Give back exactly the lines starting at the one with "Click the volume speaker icon" and ending at the last line of the data below. Pictures are not part of the copy.
== Segment start ==
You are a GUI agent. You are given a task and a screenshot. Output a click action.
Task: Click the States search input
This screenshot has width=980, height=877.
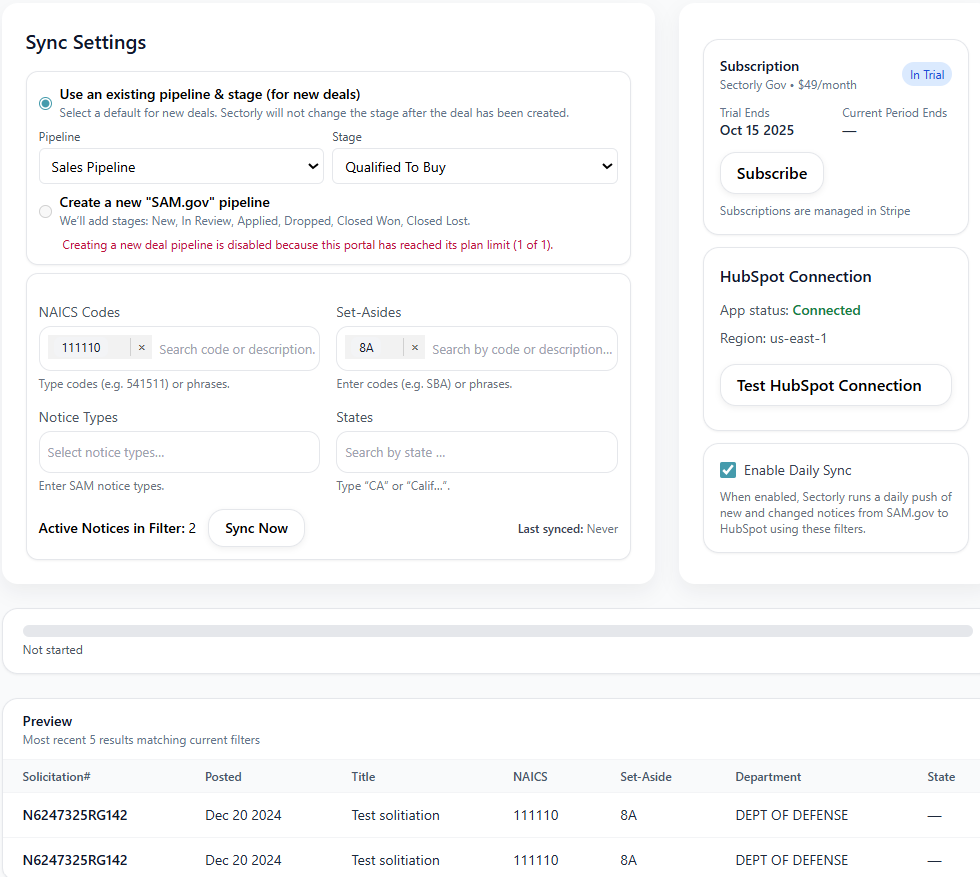(476, 452)
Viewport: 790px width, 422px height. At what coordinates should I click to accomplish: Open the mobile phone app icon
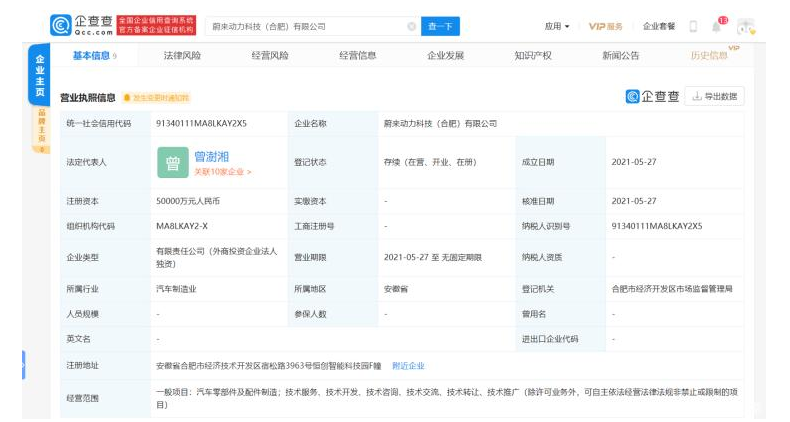(x=693, y=26)
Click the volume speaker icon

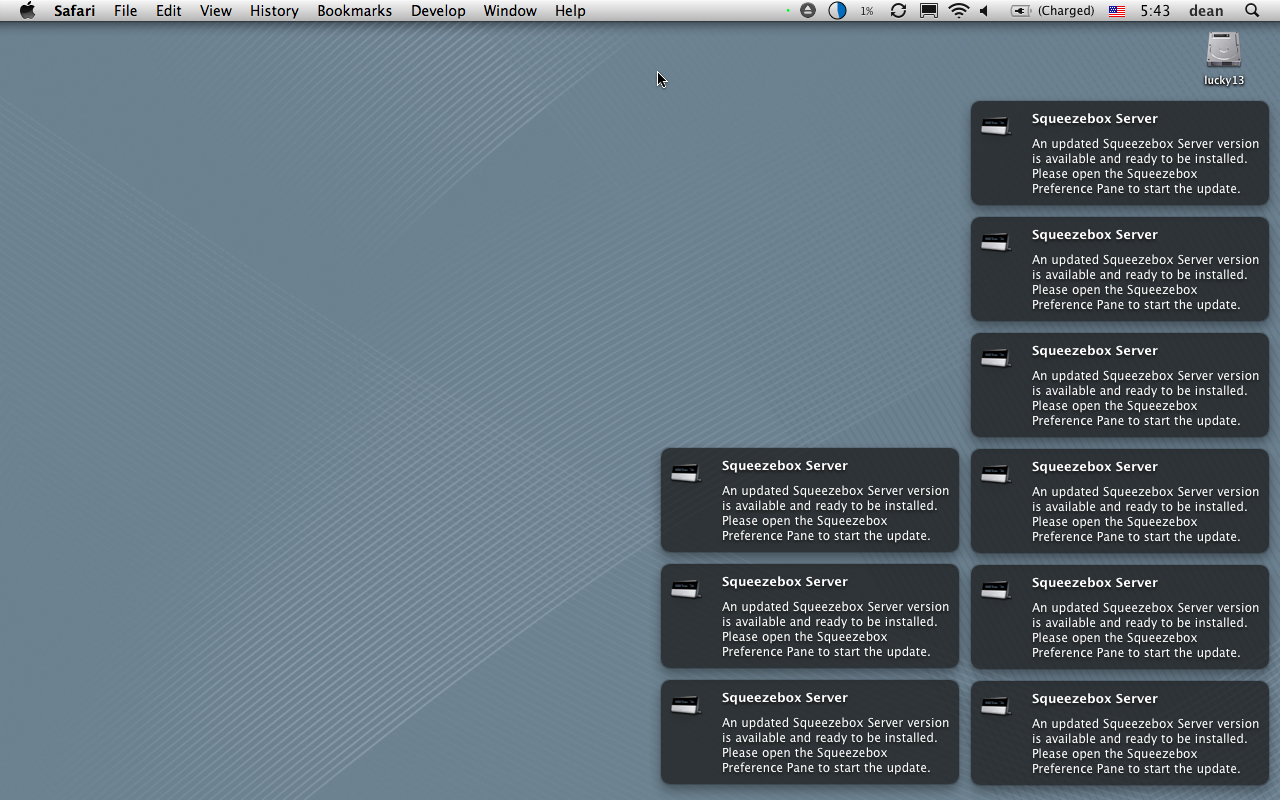coord(985,11)
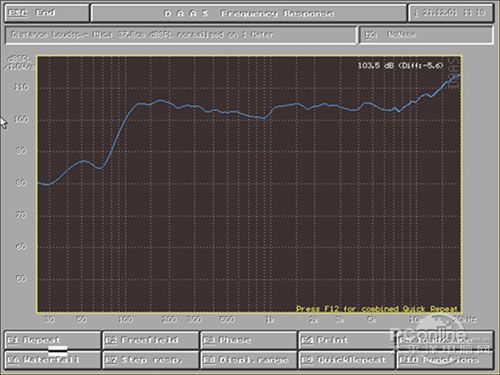
Task: Click the F12 combined Quick Repeat hint
Action: point(377,309)
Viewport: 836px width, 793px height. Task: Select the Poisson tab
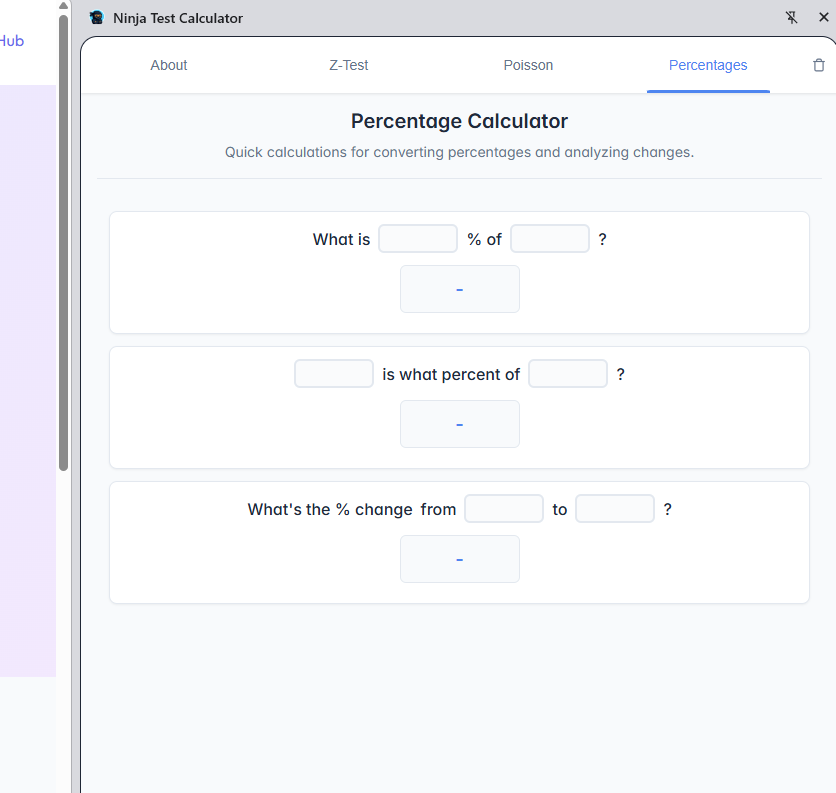528,65
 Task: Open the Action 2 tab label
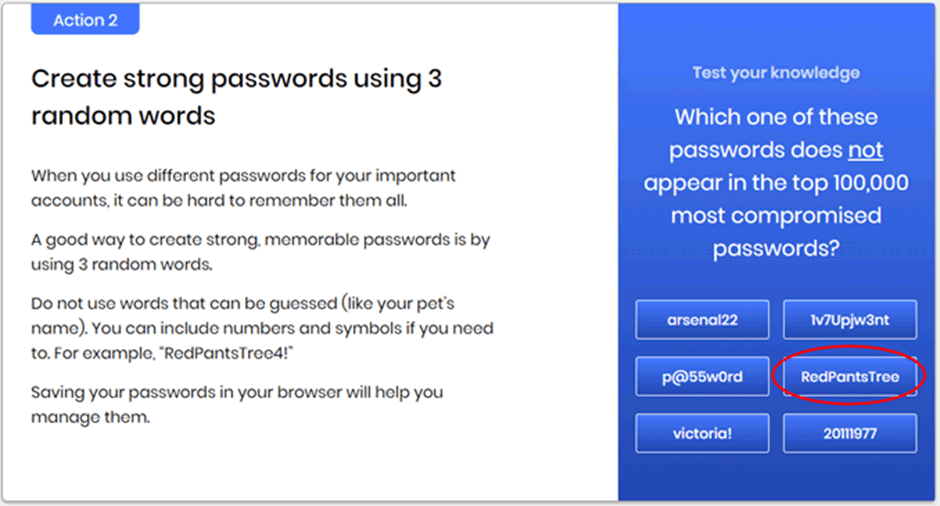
== Segment end ==
Exercise solution:
Click the volume speaker icon

coord(985,11)
Task: Click the F12 combined Quick Repeat hint
Action: point(377,309)
Viewport: 836px width, 793px height. Task: Select the Poisson tab
528,65
 Task: Open the Action 2 tab label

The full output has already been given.